The allure of a political settlement in Afghanistan for the United States and others is, perhaps, understandable. With an outright military victory against the Taliban unlikely in the foreseeable future and an insurgency that faces great difficulty in overrunning the country, it is tempting to conclude that both sides are ready for a negotiated peace. A power-sharing agreement would presumably avoid further conflict and the high probability of a protracted civil war. Talks hold out the promise that with the Taliban and its allies joining a political process, a stable, inclusive Afghan government could emerge. Necessary compromises might shift the country in a more conservative religious direction, but an agreement, it would be hoped, could preserve the core of the Afghan constitution and protect the social and economic gains of the last 12 years. Certainly the Afghan people are anxious to see an end to 35 years of almost continuous warfare.

For departing coalition forces, a political solution would avoid testing the ability of the Afghan security forces to fend off the insurgency. By fostering an agreement, the United States and its allies could be absolved of the criticism that they will desert the Afghan people. Despite all they have failed to accomplish, these countries could say that the years of military involvement were justified by having laid the groundwork for a durable peace.

Afghanistan's neighbors also see the attractions of a political outcome as they all fear the uncertainties of a civil war that might follow the withdrawal of foreign troops. None would welcome an outright Taliban military victory that might spill extremist ideas and militants across their borders. Even Pakistan recognizes the possible gains from a political accord, albeit one that promotes its interests. Although it firmly backed Taliban efforts to wrest full power in Afghanistan until 2001, that was before Pakistan had to contend with a radical Islamic insurgency of its own.

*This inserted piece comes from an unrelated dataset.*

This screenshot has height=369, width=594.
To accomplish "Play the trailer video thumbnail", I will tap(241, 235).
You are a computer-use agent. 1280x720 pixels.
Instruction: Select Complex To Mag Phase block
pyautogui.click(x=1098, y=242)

Yet all of the various back channels employed by the United States to get the Taliban to start negotiating have only revealed that they have no strong incentive to stop fighting. The more tireless the U.S. efforts to get a peace process going, the seemingly more convinced the insurgents are of American desperation, and the more they believe their current strategies are working. While those in the West may doubt that there is a military solution, the insurgents apparently still believe in one.

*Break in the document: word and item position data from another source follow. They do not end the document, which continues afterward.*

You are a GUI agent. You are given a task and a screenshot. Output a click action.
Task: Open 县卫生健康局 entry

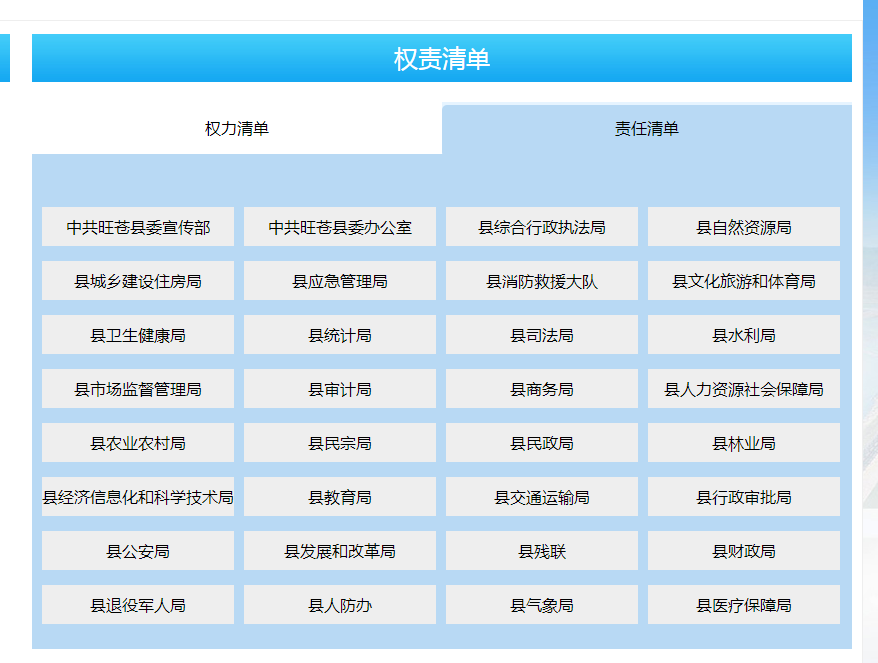(x=138, y=335)
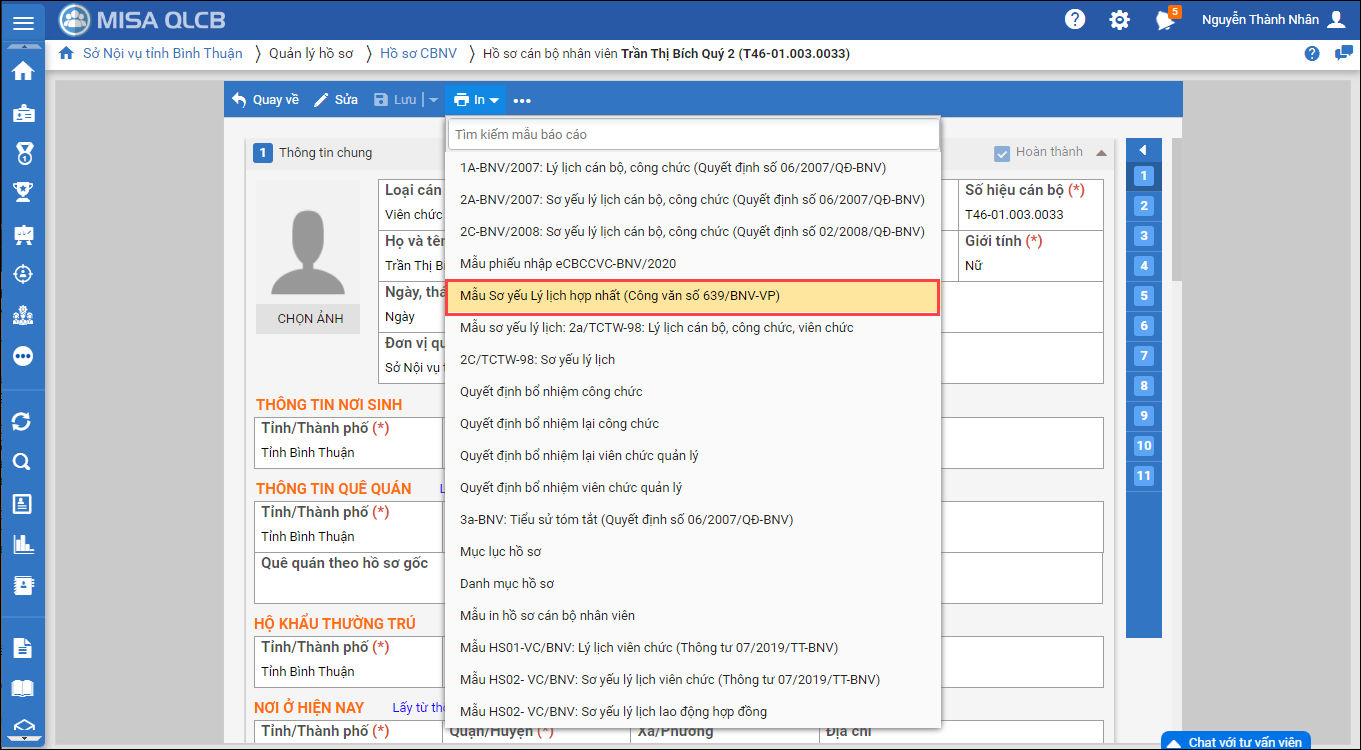Image resolution: width=1361 pixels, height=750 pixels.
Task: Choose Mục lục hồ sơ template
Action: pyautogui.click(x=501, y=552)
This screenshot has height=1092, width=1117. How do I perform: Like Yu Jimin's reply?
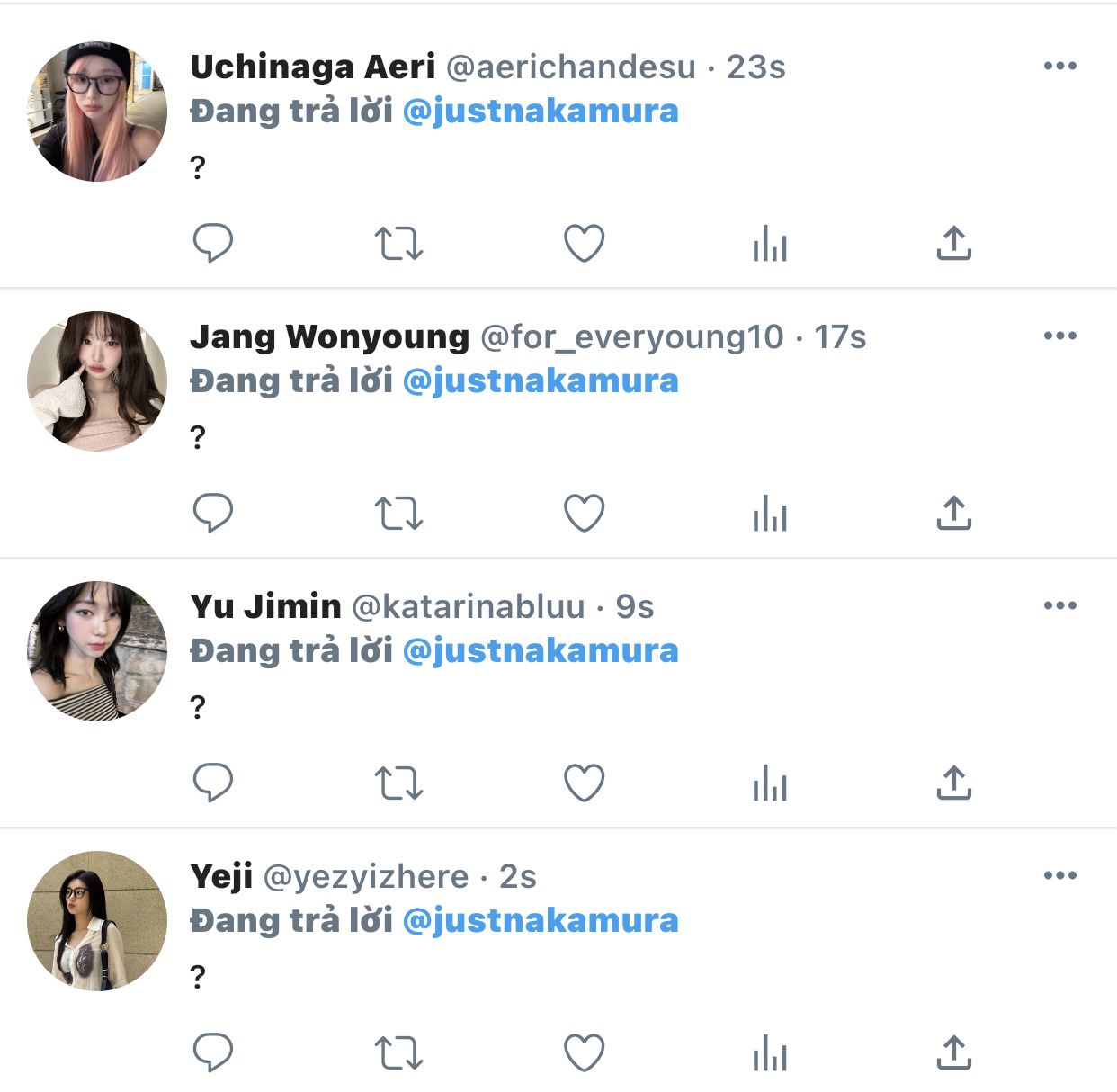pos(584,783)
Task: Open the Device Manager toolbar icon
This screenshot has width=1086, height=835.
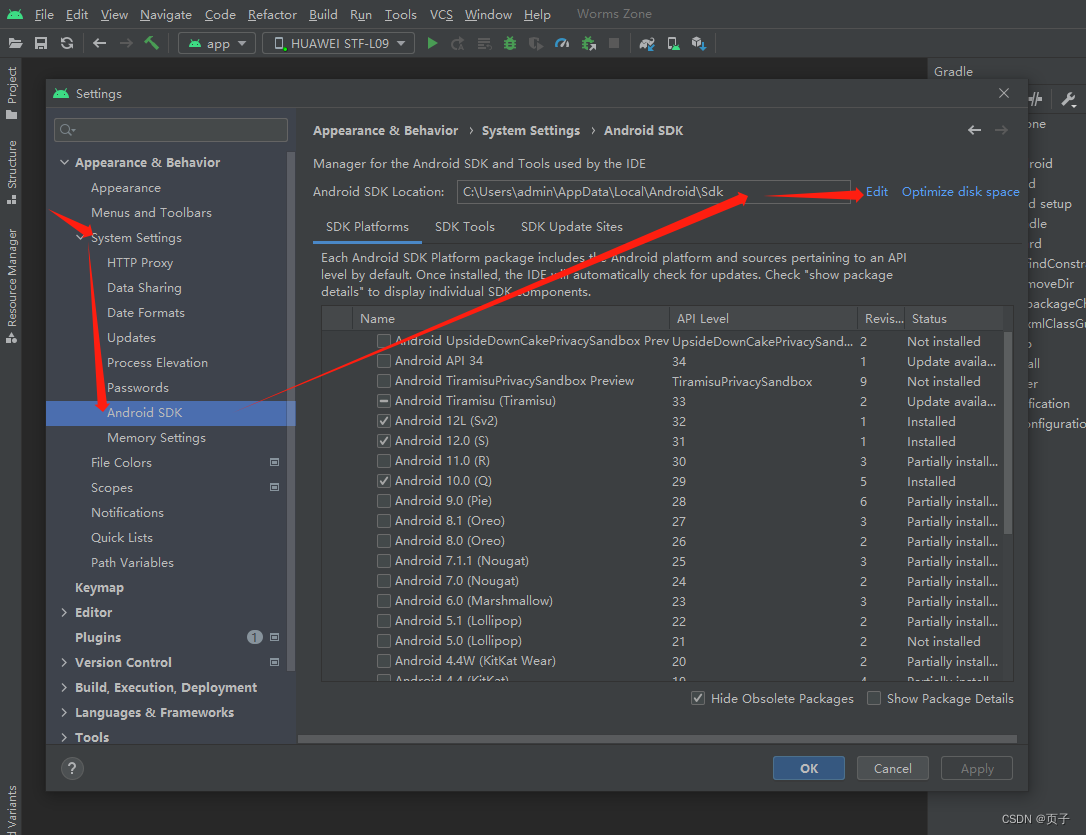Action: tap(672, 44)
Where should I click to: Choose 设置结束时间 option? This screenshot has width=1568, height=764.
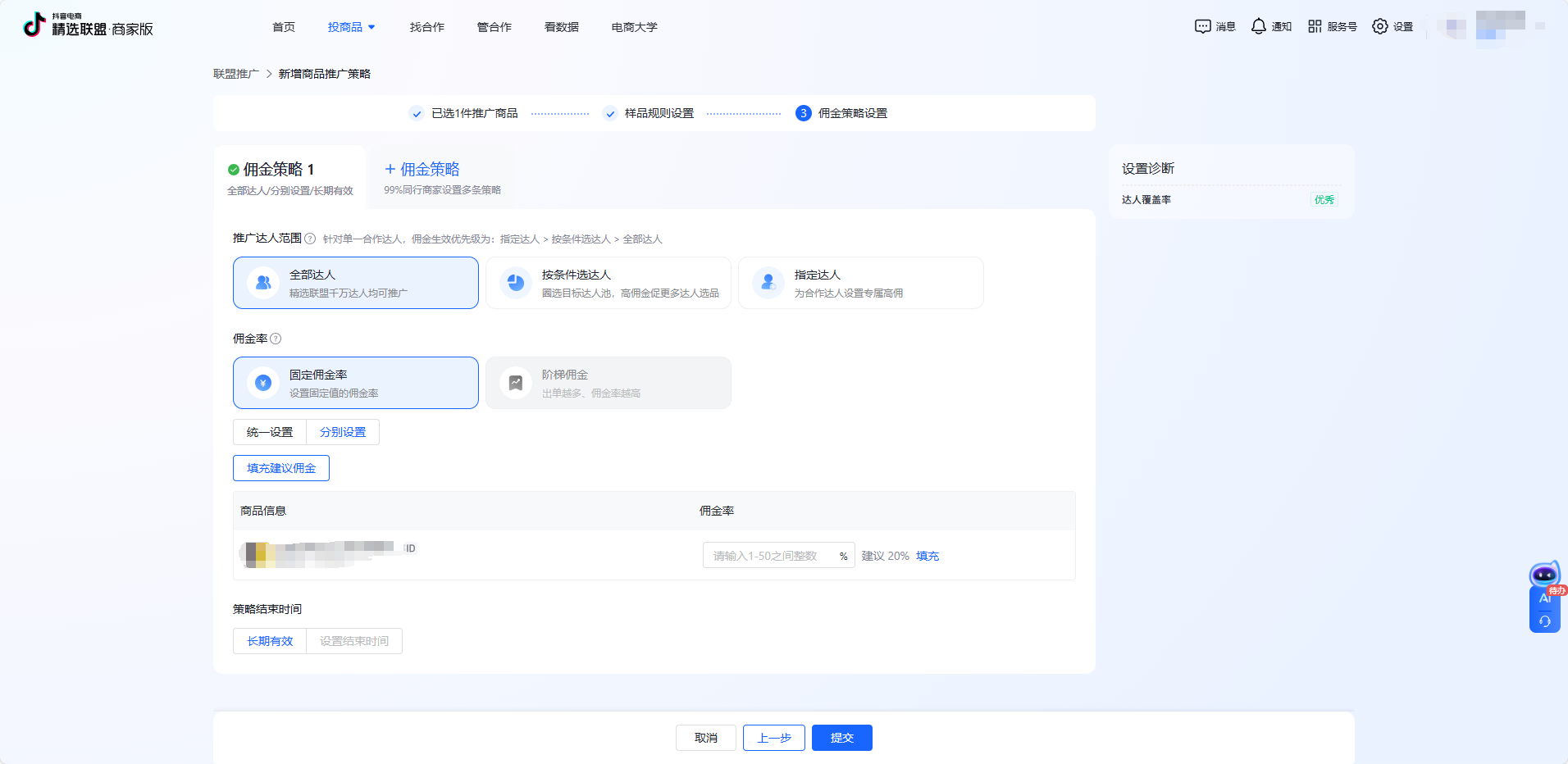tap(354, 641)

Supposedly among an increasingly divided Taliban leadership there are those who favor holding peace talks, but even these alleged pragmatists offer little hope for serious negotiations. Privately they have made it clear that their side will not agree to a ceasefire and disarming, or accede to many of the basic principles of the constitution. The Taliban have shown no interest in negotiating directly with the Karzai government, and it is doubtful that they would accept the presence of any foreign military personnel in the country post 2014. The Taliban representatives who opened a political office in Doha proved to be mainly interested in winning the release of the group's prisoners at Guantanamo Bay and in gaining legitimacy for the insurgency.

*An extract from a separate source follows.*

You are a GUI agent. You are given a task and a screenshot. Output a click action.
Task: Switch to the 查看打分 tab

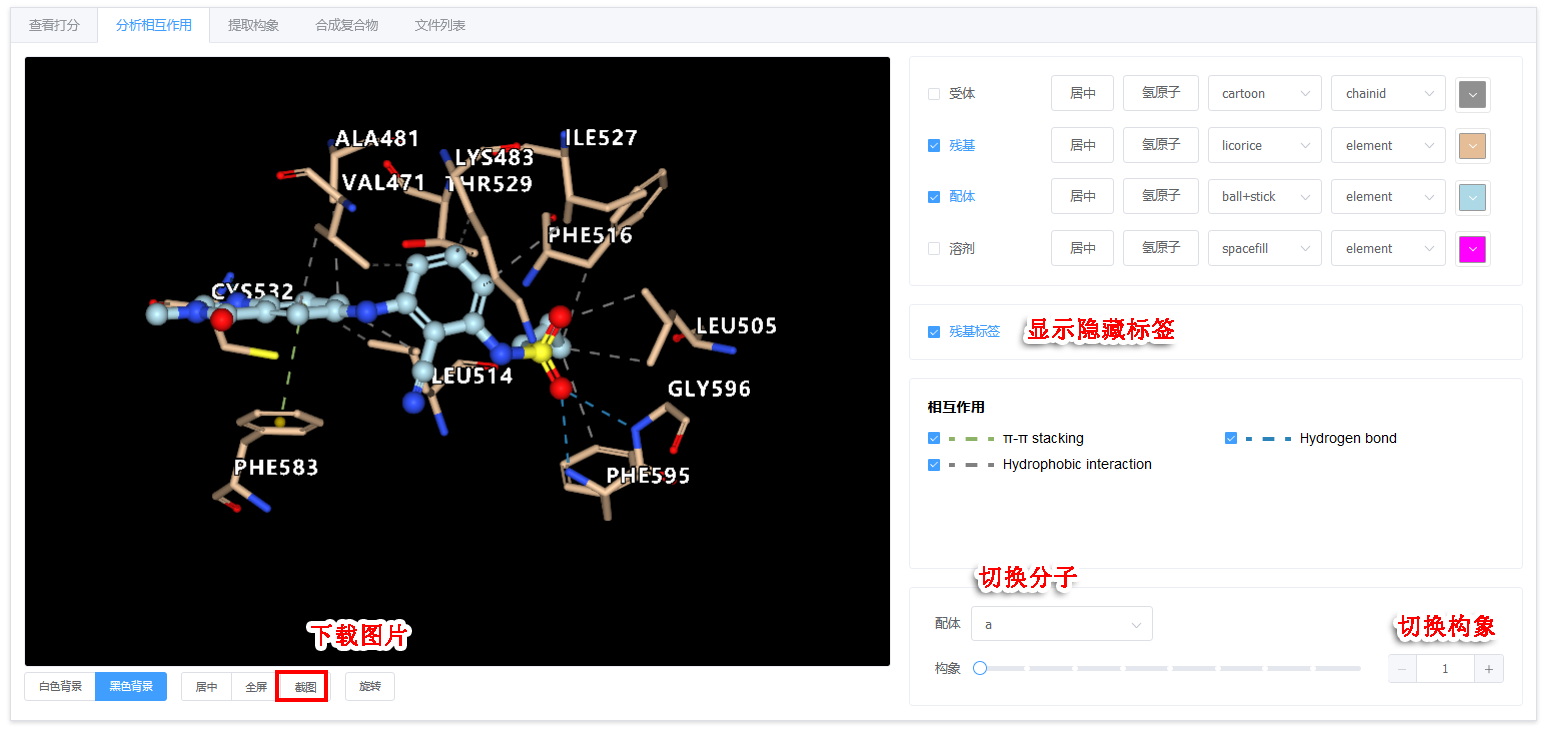(54, 25)
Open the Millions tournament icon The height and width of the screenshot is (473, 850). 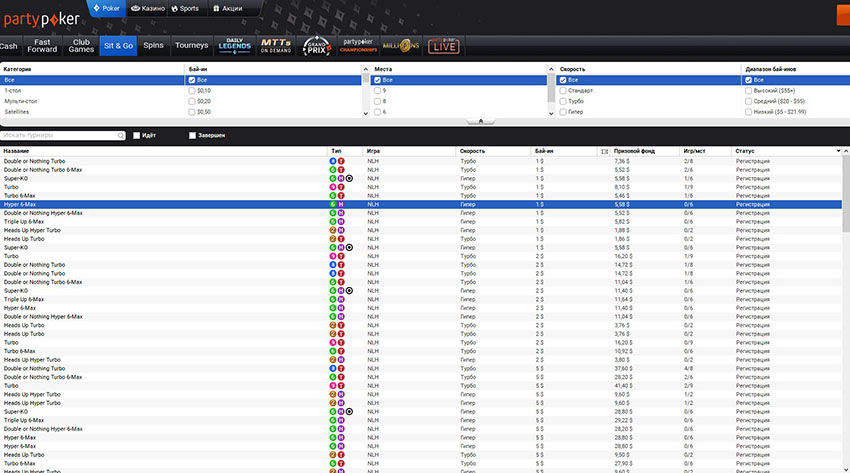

It is high time that the United States and its partners stop believing that there exists a shortcut to ending the Afghan conflict and a clear path for a graceful exit. The United States should instead concentrate its remaining resources and influence in the country on working with the Afghan government to improve its governance, development, and security forces. There may indeed be a political outcome in Afghanistan, but only when elements of the insurgency, seeing that the state is here to stay, conclude that time is not on their side and their grievances are best addressed within the system. Such a peace is likely to be realized through the gradual reintegration of insurgents in hundreds of small agreements across the country, not around a negotiating table in Doha or anywhere else.